Work instructions
Print the lines below from the line with "The height and width of the screenshot is (149, 221)." to the line with "Task: Select the Crop tool" exactly, keeping both ends, and print no pictures.

Source data
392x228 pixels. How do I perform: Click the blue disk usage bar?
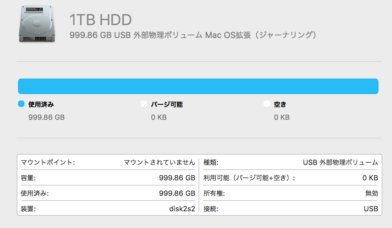pos(198,86)
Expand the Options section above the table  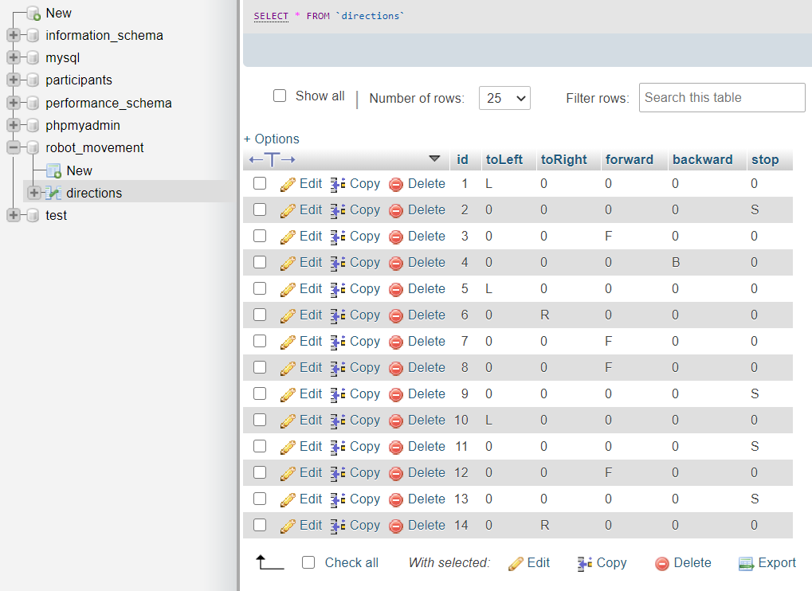pyautogui.click(x=271, y=139)
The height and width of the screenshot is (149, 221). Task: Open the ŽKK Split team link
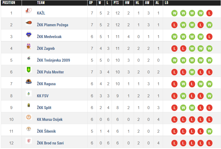[x=44, y=108]
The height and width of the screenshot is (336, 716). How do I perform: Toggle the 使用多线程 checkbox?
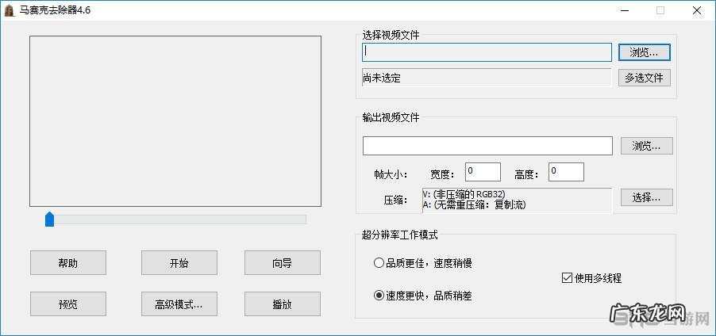tap(567, 278)
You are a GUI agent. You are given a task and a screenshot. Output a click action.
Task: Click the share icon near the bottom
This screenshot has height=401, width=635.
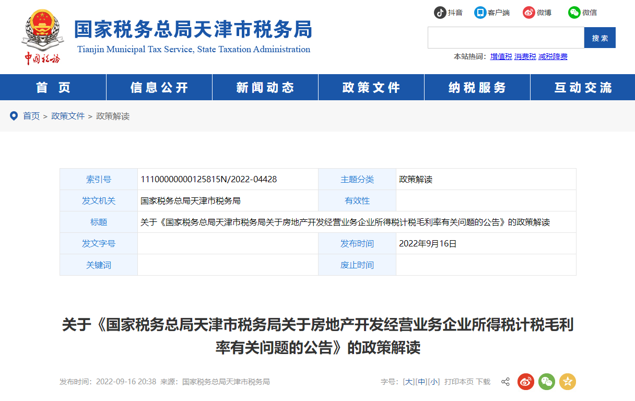point(505,382)
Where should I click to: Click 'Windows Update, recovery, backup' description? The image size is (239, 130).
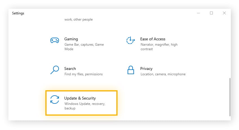tap(85, 106)
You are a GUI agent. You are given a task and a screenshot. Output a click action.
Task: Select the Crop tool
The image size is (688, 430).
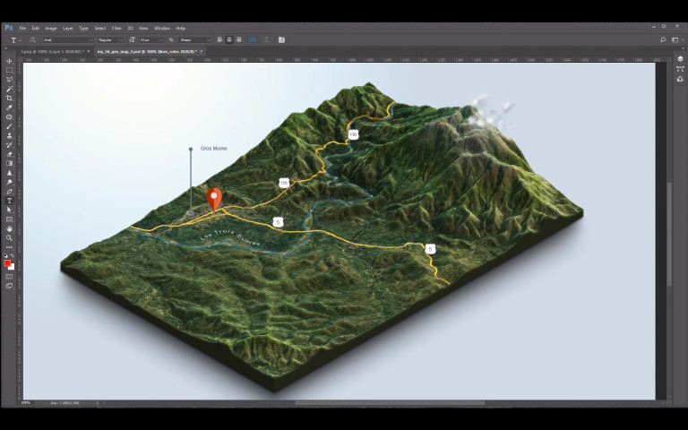coord(9,98)
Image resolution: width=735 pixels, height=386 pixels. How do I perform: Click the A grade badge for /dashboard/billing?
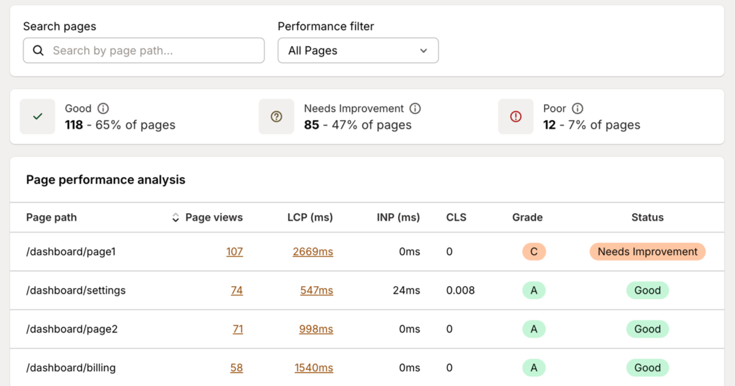point(533,368)
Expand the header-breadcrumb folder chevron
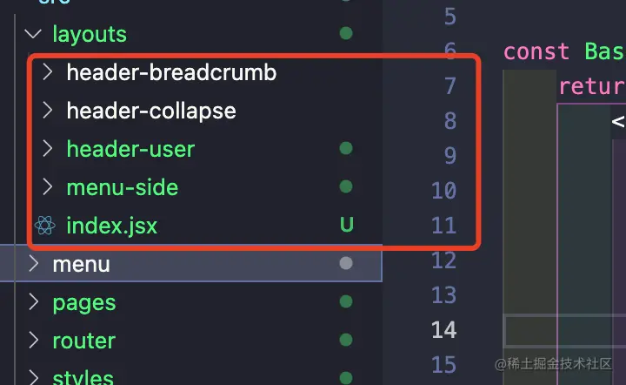The image size is (626, 385). pos(48,72)
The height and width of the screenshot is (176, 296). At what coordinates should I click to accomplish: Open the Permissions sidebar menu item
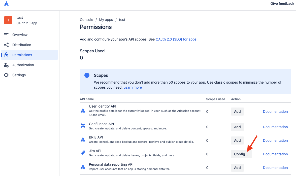tap(22, 55)
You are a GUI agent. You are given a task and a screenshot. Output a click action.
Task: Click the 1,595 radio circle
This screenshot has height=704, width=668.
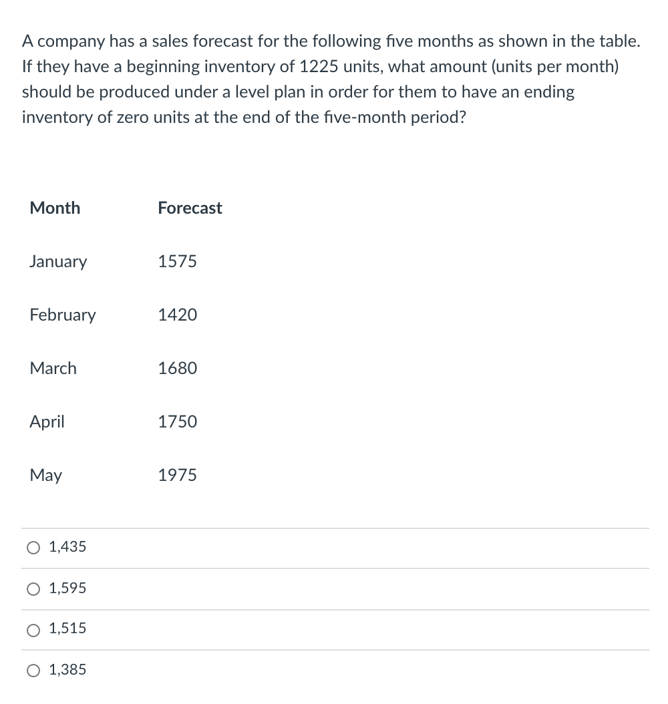pos(33,588)
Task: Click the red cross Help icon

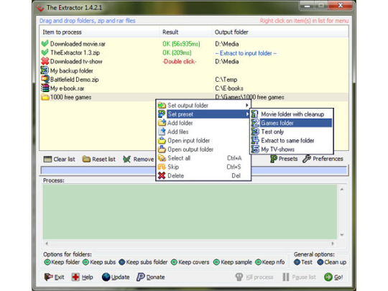Action: click(75, 277)
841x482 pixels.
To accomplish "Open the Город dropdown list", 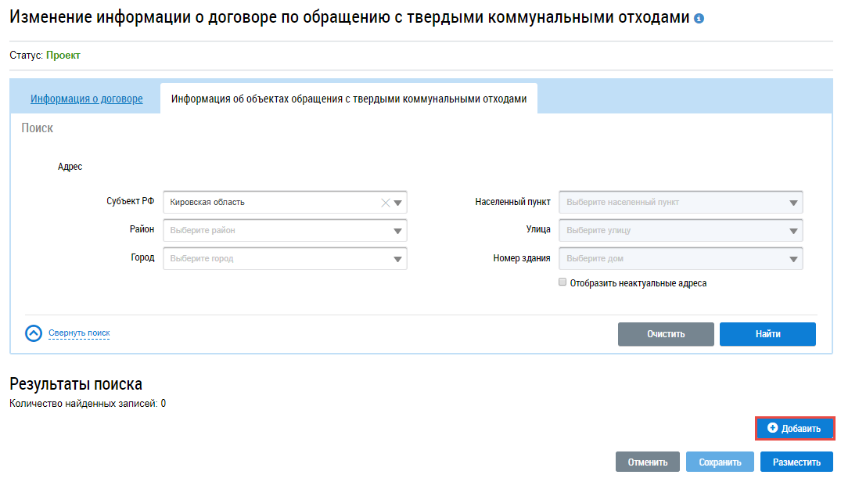I will click(398, 259).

Result for this exercise
The height and width of the screenshot is (149, 221). Task: Open the ŽKK Split team link
[x=44, y=108]
The height and width of the screenshot is (336, 716). How do I perform: Toggle the 使用多线程 checkbox?
tap(567, 278)
You are a GUI agent. You are given a task and a screenshot. Output a click action.
Task: Click the share icon near the bottom
This screenshot has height=401, width=635.
point(505,382)
Where should I click to: Click 'Windows Update, recovery, backup' description? The image size is (239, 130).
tap(85, 106)
You are a GUI agent. You are given a task and a screenshot. Output a click action.
Task: Select the Crop tool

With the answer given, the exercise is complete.